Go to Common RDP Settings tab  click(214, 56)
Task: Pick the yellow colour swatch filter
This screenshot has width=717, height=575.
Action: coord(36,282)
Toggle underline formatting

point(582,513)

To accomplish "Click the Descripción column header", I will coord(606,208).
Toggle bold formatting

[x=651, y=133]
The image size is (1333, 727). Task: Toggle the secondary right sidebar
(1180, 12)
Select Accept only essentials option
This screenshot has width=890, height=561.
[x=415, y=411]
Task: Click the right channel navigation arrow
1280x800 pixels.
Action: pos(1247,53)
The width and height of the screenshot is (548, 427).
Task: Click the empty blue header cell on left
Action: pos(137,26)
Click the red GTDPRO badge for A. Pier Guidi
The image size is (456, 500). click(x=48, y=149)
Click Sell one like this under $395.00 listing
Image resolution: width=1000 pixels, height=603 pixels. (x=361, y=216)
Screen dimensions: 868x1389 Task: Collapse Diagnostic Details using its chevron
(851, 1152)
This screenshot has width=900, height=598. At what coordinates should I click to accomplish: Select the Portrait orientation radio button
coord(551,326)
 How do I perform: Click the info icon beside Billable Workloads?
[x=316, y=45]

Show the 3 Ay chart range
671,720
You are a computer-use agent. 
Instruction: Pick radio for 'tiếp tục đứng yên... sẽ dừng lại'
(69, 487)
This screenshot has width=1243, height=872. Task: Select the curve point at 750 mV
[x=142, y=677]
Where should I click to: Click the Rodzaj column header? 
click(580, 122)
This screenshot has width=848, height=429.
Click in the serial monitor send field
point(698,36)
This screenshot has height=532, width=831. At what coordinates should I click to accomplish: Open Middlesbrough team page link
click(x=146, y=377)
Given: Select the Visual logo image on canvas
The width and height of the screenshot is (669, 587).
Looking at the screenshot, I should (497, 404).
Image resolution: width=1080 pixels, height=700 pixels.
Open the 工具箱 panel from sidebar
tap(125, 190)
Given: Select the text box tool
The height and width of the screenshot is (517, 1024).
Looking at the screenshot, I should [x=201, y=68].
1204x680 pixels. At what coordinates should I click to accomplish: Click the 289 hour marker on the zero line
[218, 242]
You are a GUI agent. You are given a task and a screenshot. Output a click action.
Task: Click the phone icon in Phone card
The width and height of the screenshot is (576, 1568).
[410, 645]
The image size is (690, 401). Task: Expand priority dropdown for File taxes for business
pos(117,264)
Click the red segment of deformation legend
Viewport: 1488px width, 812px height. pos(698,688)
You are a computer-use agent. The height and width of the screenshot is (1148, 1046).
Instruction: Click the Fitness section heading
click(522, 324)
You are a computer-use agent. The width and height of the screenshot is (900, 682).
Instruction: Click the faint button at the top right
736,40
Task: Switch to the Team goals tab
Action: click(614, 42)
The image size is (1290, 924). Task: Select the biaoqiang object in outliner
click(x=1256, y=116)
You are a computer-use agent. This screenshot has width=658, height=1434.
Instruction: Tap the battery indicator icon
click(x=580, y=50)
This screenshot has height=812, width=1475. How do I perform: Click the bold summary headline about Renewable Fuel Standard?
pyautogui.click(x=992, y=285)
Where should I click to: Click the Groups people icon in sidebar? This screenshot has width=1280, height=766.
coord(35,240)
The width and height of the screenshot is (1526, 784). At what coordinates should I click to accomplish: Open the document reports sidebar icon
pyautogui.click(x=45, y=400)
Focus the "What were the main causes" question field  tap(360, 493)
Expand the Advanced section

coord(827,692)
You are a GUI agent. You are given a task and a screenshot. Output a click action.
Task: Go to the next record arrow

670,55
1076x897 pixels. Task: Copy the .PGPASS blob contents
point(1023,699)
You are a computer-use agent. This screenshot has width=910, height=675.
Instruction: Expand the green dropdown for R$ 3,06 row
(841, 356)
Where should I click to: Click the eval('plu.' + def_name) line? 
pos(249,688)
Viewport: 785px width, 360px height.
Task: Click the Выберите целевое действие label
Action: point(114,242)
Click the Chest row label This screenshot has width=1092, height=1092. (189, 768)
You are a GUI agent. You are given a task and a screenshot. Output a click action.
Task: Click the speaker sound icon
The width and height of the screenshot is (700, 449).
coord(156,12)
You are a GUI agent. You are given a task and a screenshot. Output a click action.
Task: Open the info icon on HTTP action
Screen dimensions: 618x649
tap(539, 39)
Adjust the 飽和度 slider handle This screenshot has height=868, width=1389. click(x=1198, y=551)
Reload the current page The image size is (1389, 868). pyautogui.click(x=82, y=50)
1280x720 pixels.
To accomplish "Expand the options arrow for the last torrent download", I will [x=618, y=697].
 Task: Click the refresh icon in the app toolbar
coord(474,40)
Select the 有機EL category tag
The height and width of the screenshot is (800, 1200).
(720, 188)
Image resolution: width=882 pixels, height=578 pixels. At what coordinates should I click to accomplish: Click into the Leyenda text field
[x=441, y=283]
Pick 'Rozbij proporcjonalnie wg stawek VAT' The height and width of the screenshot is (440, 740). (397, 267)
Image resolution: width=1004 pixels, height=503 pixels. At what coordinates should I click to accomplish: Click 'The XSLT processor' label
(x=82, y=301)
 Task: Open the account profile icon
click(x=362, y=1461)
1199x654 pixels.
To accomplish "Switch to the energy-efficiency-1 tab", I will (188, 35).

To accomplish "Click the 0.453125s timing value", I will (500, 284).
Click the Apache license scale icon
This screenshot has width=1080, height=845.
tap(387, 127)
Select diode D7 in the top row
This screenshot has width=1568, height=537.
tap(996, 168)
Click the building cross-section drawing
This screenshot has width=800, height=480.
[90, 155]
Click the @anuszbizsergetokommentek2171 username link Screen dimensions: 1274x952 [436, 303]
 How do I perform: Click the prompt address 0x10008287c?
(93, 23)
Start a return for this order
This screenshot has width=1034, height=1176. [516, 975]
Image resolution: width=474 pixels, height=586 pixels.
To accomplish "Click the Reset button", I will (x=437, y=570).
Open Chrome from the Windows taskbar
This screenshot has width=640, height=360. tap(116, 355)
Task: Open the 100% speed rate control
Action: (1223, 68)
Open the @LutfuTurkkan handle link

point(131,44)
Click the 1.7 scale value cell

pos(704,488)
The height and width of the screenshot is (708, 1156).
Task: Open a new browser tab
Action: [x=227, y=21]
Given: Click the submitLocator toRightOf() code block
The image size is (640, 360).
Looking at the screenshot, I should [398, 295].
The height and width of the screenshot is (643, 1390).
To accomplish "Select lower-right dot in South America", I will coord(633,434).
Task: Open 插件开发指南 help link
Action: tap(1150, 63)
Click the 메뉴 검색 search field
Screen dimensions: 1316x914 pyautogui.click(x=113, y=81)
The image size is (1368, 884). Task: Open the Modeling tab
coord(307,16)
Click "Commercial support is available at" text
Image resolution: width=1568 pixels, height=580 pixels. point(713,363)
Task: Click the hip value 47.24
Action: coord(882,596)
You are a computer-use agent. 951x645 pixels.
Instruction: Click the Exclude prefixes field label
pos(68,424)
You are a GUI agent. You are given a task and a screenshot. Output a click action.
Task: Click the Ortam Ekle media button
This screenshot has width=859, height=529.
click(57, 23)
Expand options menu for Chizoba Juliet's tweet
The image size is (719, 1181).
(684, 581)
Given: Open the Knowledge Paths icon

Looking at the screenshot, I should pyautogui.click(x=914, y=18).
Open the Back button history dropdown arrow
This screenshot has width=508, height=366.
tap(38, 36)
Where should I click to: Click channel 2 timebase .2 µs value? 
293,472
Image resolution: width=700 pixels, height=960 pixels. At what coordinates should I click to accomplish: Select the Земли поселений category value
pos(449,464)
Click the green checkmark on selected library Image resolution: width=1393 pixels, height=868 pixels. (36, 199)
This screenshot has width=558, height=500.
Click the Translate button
═══
Reproduce all of the listing, exactly as given.

## Reply to the task
Go to Common RDP Settings tab  click(214, 56)
Task: Pick the yellow colour swatch filter
This screenshot has width=717, height=575.
Action: coord(36,282)
Toggle underline formatting

point(582,513)

To accomplish "Click the Descripción column header", I will coord(606,208).
Toggle bold formatting

[x=651, y=133]
The image size is (1333, 727). Task: Toggle the secondary right sidebar
(1180, 12)
Select Accept only essentials option
This screenshot has width=890, height=561.
[x=415, y=411]
Task: Click the right channel navigation arrow
1280x800 pixels.
Action: pos(1247,53)
The width and height of the screenshot is (548, 427).
Task: Click the empty blue header cell on left
Action: pos(137,26)
Click the red GTDPRO badge for A. Pier Guidi
The image size is (456, 500). click(x=48, y=149)
Click Sell one like this under $395.00 listing
Image resolution: width=1000 pixels, height=603 pixels. (x=361, y=216)
Screen dimensions: 868x1389 Task: Collapse Diagnostic Details using its chevron
(851, 1152)
This screenshot has width=900, height=598. At what coordinates should I click to accomplish: Select the Portrait orientation radio button
coord(551,326)
 How do I perform: Click the info icon beside Billable Workloads?
[x=316, y=45]

Show the 3 Ay chart range
671,720
You are a computer-use agent. 
Instruction: Pick radio for 'tiếp tục đứng yên... sẽ dừng lại'
(69, 487)
This screenshot has width=1243, height=872. Task: Select the curve point at 750 mV
[x=142, y=677]
Where should I click to: Click the Rodzaj column header? 
click(580, 122)
This screenshot has width=848, height=429.
Click in the serial monitor send field
point(698,36)
This screenshot has height=532, width=831. At what coordinates should I click to accomplish: Open Middlesbrough team page link
click(x=146, y=377)
Given: Select the Visual logo image on canvas
The width and height of the screenshot is (669, 587).
Looking at the screenshot, I should (497, 404).
Image resolution: width=1080 pixels, height=700 pixels.
Open the 工具箱 panel from sidebar
tap(125, 190)
Given: Select the text box tool
The height and width of the screenshot is (517, 1024).
Looking at the screenshot, I should [x=201, y=68].
1204x680 pixels. At what coordinates should I click to accomplish: Click the 289 hour marker on the zero line
[218, 242]
You are a GUI agent. You are given a task and a screenshot. Output a click action.
Task: Click the phone icon in Phone card
The width and height of the screenshot is (576, 1568).
[410, 645]
The image size is (690, 401). Task: Expand priority dropdown for File taxes for business
pos(117,264)
Click the red segment of deformation legend
Viewport: 1488px width, 812px height. pos(698,688)
You are a computer-use agent. The height and width of the screenshot is (1148, 1046).
Instruction: Click the Fitness section heading
click(522, 324)
You are a computer-use agent. The width and height of the screenshot is (900, 682).
Instruction: Click the faint button at the top right
736,40
Task: Switch to the Team goals tab
Action: click(614, 42)
The image size is (1290, 924). Task: Select the biaoqiang object in outliner
click(x=1256, y=116)
You are a computer-use agent. This screenshot has width=658, height=1434.
Instruction: Tap the battery indicator icon
click(x=580, y=50)
This screenshot has height=812, width=1475. How do I perform: Click the bold summary headline about Renewable Fuel Standard?
pyautogui.click(x=992, y=285)
Where should I click to: Click the Groups people icon in sidebar? This screenshot has width=1280, height=766.
coord(35,240)
The width and height of the screenshot is (1526, 784). At what coordinates should I click to accomplish: Open the document reports sidebar icon
pyautogui.click(x=45, y=400)
Focus the "What were the main causes" question field  tap(360, 493)
Expand the Advanced section

coord(827,692)
You are a GUI agent. You are given a task and a screenshot. Output a click action.
Task: Go to the next record arrow

670,55
1076x897 pixels. Task: Copy the .PGPASS blob contents
point(1023,699)
You are a computer-use agent. This screenshot has width=910, height=675.
Instruction: Expand the green dropdown for R$ 3,06 row
(841, 356)
Where should I click to: Click the eval('plu.' + def_name) line? 
pos(249,688)
Viewport: 785px width, 360px height.
Task: Click the Выберите целевое действие label
Action: point(114,242)
Click the Chest row label This screenshot has width=1092, height=1092. (189, 768)
You are a GUI agent. You are given a task and a screenshot. Output a click action.
Task: Click the speaker sound icon
The width and height of the screenshot is (700, 449).
coord(156,12)
You are a GUI agent. You are given a task and a screenshot. Output a click action.
Task: Open the info icon on HTTP action
Screen dimensions: 618x649
tap(539, 39)
Adjust the 飽和度 slider handle This screenshot has height=868, width=1389. click(x=1198, y=551)
Reload the current page The image size is (1389, 868). pyautogui.click(x=82, y=50)
1280x720 pixels.
To accomplish "Expand the options arrow for the last torrent download", I will [x=618, y=697].
 Task: Click the refresh icon in the app toolbar
coord(474,40)
Select the 有機EL category tag
The height and width of the screenshot is (800, 1200).
(720, 188)
Image resolution: width=882 pixels, height=578 pixels. At what coordinates should I click to accomplish: Click into the Leyenda text field
[x=441, y=283]
Pick 'Rozbij proporcjonalnie wg stawek VAT' The height and width of the screenshot is (440, 740). (397, 267)
Image resolution: width=1004 pixels, height=503 pixels. At what coordinates should I click to accomplish: Click 'The XSLT processor' label
(x=82, y=301)
 Task: Open the account profile icon
click(x=362, y=1461)
1199x654 pixels.
To accomplish "Switch to the energy-efficiency-1 tab", I will (188, 35).

To accomplish "Click the 0.453125s timing value", I will (500, 284).
Click the Apache license scale icon
This screenshot has width=1080, height=845.
tap(387, 127)
Select diode D7 in the top row
This screenshot has width=1568, height=537.
tap(996, 168)
Click the building cross-section drawing
This screenshot has width=800, height=480.
[90, 155]
Click the @anuszbizsergetokommentek2171 username link Screen dimensions: 1274x952 [436, 303]
 How do I perform: Click the prompt address 0x10008287c?
(93, 23)
Start a return for this order
This screenshot has width=1034, height=1176. [516, 975]
Image resolution: width=474 pixels, height=586 pixels.
To accomplish "Click the Reset button", I will (x=437, y=570).
Open Chrome from the Windows taskbar
This screenshot has width=640, height=360. tap(116, 355)
Task: Open the 100% speed rate control
Action: (1223, 68)
Open the @LutfuTurkkan handle link

point(131,44)
Click the 1.7 scale value cell

pos(704,488)
The height and width of the screenshot is (708, 1156).
Task: Open a new browser tab
Action: [x=227, y=21]
Given: Click the submitLocator toRightOf() code block
The image size is (640, 360).
Looking at the screenshot, I should [398, 295].
The height and width of the screenshot is (643, 1390).
To accomplish "Select lower-right dot in South America", I will coord(633,434).
Task: Open 插件开发指南 help link
Action: tap(1150, 63)
Click the 메뉴 검색 search field
Screen dimensions: 1316x914 pyautogui.click(x=113, y=81)
The image size is (1368, 884). Task: Open the Modeling tab
coord(307,16)
Click "Commercial support is available at" text
Image resolution: width=1568 pixels, height=580 pixels. point(713,363)
Task: Click the hip value 47.24
Action: coord(882,596)
You are a computer-use agent. 951x645 pixels.
Instruction: Click the Exclude prefixes field label
pos(68,424)
You are a GUI agent. You are given a task and a screenshot. Output a click action.
Task: Click the Ortam Ekle media button
This screenshot has width=859, height=529.
click(57, 23)
Expand options menu for Chizoba Juliet's tweet
The image size is (719, 1181).
(684, 581)
Given: Open the Knowledge Paths icon

Looking at the screenshot, I should pyautogui.click(x=914, y=18).
Open the Back button history dropdown arrow
This screenshot has width=508, height=366.
tap(38, 36)
Where should I click to: Click channel 2 timebase .2 µs value? 
293,472
Image resolution: width=700 pixels, height=960 pixels. At what coordinates should I click to accomplish: Select the Земли поселений category value
pos(449,464)
Click the green checkmark on selected library Image resolution: width=1393 pixels, height=868 pixels. (36, 199)
This screenshot has width=558, height=500.
Click the Translate button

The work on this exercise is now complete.